● **Saved data entries**
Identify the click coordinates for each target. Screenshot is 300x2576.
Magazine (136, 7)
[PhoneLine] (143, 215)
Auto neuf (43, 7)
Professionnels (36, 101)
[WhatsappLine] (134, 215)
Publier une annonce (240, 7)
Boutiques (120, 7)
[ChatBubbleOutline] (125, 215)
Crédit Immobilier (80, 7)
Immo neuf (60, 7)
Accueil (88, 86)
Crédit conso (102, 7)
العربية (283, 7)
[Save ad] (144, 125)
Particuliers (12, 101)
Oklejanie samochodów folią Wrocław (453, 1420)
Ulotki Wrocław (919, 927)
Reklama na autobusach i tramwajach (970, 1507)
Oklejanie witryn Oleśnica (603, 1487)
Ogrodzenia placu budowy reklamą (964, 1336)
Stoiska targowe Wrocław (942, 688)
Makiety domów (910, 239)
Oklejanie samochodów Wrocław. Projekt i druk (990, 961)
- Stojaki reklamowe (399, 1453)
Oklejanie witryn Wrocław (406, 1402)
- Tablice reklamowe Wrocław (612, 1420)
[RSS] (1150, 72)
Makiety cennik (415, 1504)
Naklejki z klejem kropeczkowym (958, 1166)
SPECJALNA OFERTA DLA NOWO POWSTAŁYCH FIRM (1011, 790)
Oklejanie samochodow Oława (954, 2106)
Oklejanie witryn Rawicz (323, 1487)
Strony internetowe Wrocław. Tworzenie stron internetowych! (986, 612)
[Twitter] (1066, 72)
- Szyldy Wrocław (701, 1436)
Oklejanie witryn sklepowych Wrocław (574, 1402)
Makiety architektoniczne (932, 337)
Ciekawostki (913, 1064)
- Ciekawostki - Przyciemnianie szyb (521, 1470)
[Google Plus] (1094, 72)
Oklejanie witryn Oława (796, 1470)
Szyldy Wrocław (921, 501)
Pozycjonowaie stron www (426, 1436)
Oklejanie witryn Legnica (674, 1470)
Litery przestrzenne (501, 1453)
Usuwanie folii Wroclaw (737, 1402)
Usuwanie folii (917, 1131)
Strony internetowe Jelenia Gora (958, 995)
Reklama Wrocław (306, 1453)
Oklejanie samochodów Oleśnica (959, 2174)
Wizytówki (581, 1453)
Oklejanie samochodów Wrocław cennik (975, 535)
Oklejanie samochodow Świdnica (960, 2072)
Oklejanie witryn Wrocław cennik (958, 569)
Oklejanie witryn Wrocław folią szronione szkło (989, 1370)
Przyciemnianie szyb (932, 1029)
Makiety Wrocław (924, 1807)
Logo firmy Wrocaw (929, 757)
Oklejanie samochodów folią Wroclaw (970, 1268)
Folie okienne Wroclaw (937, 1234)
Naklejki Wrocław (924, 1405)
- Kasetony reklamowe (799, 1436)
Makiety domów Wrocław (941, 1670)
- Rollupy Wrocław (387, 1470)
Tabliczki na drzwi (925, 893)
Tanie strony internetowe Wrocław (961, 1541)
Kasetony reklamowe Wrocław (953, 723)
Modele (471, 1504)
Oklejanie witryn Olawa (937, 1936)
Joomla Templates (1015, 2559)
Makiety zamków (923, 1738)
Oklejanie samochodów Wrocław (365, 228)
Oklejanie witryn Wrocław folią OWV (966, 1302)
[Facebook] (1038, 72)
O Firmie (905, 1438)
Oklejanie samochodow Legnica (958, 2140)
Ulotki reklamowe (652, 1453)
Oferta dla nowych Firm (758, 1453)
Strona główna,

● **WHAT THE TASK ASKS**
Your reply is to repeat, unchanged, the lines above running from the one with "Oklejanie witryn Oława (796, 1470)" up to and including the one with "Oklejanie samochodów Oleśnica (959, 2174)".

● **RESPONSE TO THE TASK**
Oklejanie witryn Oława (796, 1470)
Szyldy Wrocław (921, 501)
Pozycjonowaie stron www (426, 1436)
Oklejanie witryn Legnica (674, 1470)
Litery przestrzenne (501, 1453)
Usuwanie folii Wroclaw (737, 1402)
Usuwanie folii (917, 1131)
Strony internetowe Jelenia Gora (958, 995)
Reklama Wrocław (306, 1453)
Oklejanie samochodów Oleśnica (959, 2174)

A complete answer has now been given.